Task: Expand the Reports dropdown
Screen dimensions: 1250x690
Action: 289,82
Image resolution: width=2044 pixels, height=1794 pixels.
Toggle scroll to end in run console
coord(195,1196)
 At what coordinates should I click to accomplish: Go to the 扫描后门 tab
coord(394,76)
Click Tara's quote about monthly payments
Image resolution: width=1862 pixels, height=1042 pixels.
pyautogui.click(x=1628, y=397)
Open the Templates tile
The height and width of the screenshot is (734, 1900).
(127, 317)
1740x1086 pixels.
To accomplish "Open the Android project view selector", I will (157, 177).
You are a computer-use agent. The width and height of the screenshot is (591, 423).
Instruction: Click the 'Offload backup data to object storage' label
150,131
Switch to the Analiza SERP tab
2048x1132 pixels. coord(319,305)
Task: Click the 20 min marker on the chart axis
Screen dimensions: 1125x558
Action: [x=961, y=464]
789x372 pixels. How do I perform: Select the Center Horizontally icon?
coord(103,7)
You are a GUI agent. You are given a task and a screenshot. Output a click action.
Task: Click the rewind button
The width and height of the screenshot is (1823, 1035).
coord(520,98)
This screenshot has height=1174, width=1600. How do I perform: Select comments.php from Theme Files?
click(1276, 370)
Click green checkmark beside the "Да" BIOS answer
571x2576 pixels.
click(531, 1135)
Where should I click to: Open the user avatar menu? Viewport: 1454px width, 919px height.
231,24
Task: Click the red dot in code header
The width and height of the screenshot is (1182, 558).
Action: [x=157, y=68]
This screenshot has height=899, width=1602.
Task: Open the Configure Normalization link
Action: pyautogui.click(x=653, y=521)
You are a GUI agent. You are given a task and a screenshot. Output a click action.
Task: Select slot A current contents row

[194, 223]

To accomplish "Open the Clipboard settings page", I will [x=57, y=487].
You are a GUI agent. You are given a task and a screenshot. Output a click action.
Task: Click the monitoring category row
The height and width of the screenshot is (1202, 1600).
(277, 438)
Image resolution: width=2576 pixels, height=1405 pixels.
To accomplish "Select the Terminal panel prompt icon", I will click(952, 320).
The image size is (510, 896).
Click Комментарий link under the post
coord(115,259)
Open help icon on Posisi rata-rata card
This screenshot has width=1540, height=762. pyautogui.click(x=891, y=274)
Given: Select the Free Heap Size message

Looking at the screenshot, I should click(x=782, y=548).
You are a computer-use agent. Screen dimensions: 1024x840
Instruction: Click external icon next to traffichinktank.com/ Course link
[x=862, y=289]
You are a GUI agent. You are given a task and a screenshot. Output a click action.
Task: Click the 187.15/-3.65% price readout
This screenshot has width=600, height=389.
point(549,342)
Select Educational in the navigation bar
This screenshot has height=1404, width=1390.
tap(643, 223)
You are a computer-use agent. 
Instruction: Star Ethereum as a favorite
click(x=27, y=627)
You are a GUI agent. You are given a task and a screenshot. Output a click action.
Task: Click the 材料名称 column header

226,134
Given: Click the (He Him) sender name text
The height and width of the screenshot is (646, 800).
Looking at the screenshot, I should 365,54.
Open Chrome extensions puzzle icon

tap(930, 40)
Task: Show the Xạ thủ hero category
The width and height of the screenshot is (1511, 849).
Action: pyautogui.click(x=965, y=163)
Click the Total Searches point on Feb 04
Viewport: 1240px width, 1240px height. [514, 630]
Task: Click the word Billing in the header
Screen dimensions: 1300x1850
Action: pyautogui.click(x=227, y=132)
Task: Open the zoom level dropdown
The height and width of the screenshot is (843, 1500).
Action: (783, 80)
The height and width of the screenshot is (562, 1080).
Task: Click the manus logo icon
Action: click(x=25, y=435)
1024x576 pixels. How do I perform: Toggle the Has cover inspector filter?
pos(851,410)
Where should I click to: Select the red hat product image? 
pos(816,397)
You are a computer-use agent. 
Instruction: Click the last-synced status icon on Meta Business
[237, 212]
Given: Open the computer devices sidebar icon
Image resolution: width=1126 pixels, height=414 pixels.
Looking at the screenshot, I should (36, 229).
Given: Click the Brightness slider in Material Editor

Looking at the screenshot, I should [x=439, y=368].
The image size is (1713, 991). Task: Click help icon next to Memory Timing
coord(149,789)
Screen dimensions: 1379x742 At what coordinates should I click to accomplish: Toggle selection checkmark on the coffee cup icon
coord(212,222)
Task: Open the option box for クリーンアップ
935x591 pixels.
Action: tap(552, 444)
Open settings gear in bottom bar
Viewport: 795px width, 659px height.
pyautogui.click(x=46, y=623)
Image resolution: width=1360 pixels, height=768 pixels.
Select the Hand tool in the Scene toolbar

____________________

**DIRECTIVE:**
Identify every line in the records above that contains the word "computer", and copy each of those lines.

**RESULT BELOW:**
You are a computer-use agent. The width and height of the screenshot is (591, 423).
You are a computer-use agent. Screen dimensions: 1024x840
You are a computer-use agent. 
You are a computer-use agent. 
Given: Open the computer devices sidebar icon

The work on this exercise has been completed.